> **PROBLEM REQUIREMENTS**
Reproduce the following records without any alteration.
-- Start of RECORDS FOR THIS EXERCISE --
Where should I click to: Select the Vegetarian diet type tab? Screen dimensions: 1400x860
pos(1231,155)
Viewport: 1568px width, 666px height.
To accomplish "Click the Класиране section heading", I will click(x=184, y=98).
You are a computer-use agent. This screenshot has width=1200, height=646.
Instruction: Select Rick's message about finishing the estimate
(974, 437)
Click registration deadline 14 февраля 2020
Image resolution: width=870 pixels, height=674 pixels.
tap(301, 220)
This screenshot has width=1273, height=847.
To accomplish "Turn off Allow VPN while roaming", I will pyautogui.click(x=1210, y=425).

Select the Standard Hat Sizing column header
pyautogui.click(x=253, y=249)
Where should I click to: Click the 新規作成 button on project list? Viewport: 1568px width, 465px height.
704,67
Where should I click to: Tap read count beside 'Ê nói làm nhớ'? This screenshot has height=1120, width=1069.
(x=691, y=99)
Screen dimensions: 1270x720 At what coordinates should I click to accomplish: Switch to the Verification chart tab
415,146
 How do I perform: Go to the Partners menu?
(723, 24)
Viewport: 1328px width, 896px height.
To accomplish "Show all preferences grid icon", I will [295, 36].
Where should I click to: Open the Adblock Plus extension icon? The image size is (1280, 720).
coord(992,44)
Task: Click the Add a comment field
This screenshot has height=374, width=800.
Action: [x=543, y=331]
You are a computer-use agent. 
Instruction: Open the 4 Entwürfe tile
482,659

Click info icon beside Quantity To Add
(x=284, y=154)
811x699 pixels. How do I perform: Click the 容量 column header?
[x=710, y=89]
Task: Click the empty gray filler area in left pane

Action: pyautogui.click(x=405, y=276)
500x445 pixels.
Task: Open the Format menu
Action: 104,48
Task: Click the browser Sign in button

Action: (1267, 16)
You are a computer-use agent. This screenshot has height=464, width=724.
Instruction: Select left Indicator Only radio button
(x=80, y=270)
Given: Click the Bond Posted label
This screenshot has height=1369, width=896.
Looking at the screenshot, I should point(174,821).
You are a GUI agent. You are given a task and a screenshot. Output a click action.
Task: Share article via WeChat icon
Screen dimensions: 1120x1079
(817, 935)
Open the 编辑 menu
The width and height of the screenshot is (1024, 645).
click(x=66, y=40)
-- End of RECORDS FOR THIS EXERCISE --
> **ANSWER TO THE PROBLEM**
Where should I click to: Select the Vegetarian diet type tab? Screen dimensions: 1400x860
pos(1231,155)
Viewport: 1568px width, 666px height.
To accomplish "Click the Класиране section heading", I will click(x=184, y=98).
You are a computer-use agent. This screenshot has width=1200, height=646.
Instruction: Select Rick's message about finishing the estimate
(974, 437)
Click registration deadline 14 февраля 2020
Image resolution: width=870 pixels, height=674 pixels.
tap(301, 220)
This screenshot has width=1273, height=847.
To accomplish "Turn off Allow VPN while roaming", I will pyautogui.click(x=1210, y=425).

Select the Standard Hat Sizing column header
pyautogui.click(x=253, y=249)
Where should I click to: Click the 新規作成 button on project list? Viewport: 1568px width, 465px height.
704,67
Where should I click to: Tap read count beside 'Ê nói làm nhớ'? This screenshot has height=1120, width=1069.
(x=691, y=99)
Screen dimensions: 1270x720 At what coordinates should I click to accomplish: Switch to the Verification chart tab
415,146
 How do I perform: Go to the Partners menu?
(723, 24)
Viewport: 1328px width, 896px height.
To accomplish "Show all preferences grid icon", I will [295, 36].
Where should I click to: Open the Adblock Plus extension icon? The image size is (1280, 720).
coord(992,44)
Task: Click the Add a comment field
This screenshot has height=374, width=800.
Action: [x=543, y=331]
You are a computer-use agent. 
Instruction: Open the 4 Entwürfe tile
482,659

Click info icon beside Quantity To Add
(x=284, y=154)
811x699 pixels. How do I perform: Click the 容量 column header?
[x=710, y=89]
Task: Click the empty gray filler area in left pane

Action: pyautogui.click(x=405, y=276)
500x445 pixels.
Task: Open the Format menu
Action: 104,48
Task: Click the browser Sign in button

Action: (1267, 16)
You are a computer-use agent. This screenshot has height=464, width=724.
Instruction: Select left Indicator Only radio button
(x=80, y=270)
Given: Click the Bond Posted label
This screenshot has height=1369, width=896.
Looking at the screenshot, I should point(174,821).
You are a GUI agent. You are given a task and a screenshot. Output a click action.
Task: Share article via WeChat icon
Screen dimensions: 1120x1079
(817, 935)
Open the 编辑 menu
The width and height of the screenshot is (1024, 645).
click(x=66, y=40)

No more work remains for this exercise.